Minister of Disarmament
- In office 2018–2020

Leader of Anti-balaka (Mokom branch)
- In office December 2013 – March 2022
- Succeeded by: Bernard Bonda

Personal details
- Born: 30 December 1978 (age 47) Bangui

= Maxime Mokom =

Central African militant (born 1978)

Maxime Jeoffroy Eli Mokom Gawaka (born 30 December 1978) is a former minister of disarmament in the Central African Republic, and leader of Anti-balaka. He was arrested in 2022 and charged with war crimes, but the case was dropped the following year.

== Biography ==
Mokom was born on 30 December 1978. In 2013, he was one of the co-founders of militant movement Anti-balaka. From 2013 to 2014, he committed multiple war crimes. On 10 December 2018, he was publicly indicted by International Criminal Court for murder, extermination, deportation or forcible transfer and displacement of civilian population, imprisonment or other severe deprivation of physical liberty, torture, persecution, enforced disappearance of persons, mutilation, intentionally directing attacks against the civilian population, intentionally directing attacks against buildings dedicated to religion, pillaging, enlistment of children under age 15 and destruction of the adversary’s property.

ASSIGNED TASK >>
Answer the following from the Maxime Mokom biography above.
(a) Who succeeded Mokom as leader of the Mokom branch of Anti-balaka?
(b) In which city was Mokom born?
(c) On what date did the International Criminal Court publicly indict him?

SUPPLIED RECORDS >>
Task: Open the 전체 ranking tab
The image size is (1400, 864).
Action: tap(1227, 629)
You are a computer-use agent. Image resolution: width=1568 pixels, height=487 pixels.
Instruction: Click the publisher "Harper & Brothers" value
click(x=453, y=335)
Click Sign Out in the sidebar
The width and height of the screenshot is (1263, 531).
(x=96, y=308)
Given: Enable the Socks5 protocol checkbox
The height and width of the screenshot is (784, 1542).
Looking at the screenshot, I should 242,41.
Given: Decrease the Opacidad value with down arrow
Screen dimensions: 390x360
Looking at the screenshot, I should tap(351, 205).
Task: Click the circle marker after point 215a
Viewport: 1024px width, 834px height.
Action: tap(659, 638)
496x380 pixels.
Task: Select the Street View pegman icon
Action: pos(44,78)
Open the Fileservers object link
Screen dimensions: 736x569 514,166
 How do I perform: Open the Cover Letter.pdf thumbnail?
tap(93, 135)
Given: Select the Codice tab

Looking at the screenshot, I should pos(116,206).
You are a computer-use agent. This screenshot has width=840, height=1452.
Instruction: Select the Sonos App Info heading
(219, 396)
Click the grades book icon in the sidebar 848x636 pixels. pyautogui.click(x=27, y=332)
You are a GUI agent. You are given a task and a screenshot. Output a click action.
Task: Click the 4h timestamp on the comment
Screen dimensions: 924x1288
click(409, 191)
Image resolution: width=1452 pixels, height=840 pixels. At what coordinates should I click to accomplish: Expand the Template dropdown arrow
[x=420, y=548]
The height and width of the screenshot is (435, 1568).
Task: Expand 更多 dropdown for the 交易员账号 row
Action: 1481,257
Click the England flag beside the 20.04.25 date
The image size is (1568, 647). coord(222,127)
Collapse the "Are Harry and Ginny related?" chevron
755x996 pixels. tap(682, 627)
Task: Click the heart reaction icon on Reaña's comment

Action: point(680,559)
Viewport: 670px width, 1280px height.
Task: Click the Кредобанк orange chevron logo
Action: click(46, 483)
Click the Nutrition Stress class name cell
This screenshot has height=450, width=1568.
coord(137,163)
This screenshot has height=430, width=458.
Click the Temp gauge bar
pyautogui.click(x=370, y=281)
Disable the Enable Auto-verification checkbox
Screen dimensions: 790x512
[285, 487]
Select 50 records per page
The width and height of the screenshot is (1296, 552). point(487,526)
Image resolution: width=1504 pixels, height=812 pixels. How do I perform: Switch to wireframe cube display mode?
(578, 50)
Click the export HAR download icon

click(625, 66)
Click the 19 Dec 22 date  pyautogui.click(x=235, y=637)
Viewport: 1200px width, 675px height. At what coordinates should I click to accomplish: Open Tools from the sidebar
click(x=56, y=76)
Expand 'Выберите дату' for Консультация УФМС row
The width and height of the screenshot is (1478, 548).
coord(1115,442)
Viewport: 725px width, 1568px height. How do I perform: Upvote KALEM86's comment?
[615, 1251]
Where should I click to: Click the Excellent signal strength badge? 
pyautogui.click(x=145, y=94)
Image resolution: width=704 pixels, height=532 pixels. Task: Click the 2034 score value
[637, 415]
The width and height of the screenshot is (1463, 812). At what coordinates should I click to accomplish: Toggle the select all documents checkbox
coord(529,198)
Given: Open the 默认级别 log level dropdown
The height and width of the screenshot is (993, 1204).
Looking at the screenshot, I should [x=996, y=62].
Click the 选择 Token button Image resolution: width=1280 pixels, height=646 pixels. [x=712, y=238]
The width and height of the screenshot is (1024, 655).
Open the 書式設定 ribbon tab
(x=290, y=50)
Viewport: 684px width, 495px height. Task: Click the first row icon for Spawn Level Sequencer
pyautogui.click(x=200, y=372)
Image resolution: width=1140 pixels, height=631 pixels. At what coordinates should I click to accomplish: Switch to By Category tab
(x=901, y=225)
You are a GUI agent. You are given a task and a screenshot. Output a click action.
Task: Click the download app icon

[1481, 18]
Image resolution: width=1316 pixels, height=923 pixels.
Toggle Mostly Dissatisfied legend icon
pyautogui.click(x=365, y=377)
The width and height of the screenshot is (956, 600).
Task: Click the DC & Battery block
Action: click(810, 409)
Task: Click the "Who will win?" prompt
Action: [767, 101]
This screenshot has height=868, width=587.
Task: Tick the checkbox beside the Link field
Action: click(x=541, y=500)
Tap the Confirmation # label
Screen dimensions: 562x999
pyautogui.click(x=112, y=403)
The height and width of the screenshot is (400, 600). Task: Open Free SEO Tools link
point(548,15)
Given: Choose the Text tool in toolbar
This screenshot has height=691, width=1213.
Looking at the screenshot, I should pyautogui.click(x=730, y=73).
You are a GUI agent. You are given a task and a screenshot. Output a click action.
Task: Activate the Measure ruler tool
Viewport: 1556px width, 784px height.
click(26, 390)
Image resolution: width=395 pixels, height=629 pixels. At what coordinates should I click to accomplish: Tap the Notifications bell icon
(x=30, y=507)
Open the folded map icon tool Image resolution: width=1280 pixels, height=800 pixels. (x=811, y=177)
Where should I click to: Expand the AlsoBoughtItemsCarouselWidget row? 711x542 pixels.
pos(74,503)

COMPLETED TASK >>
(a) Bernard Bonda
(b) Bangui
(c) 10 December 2018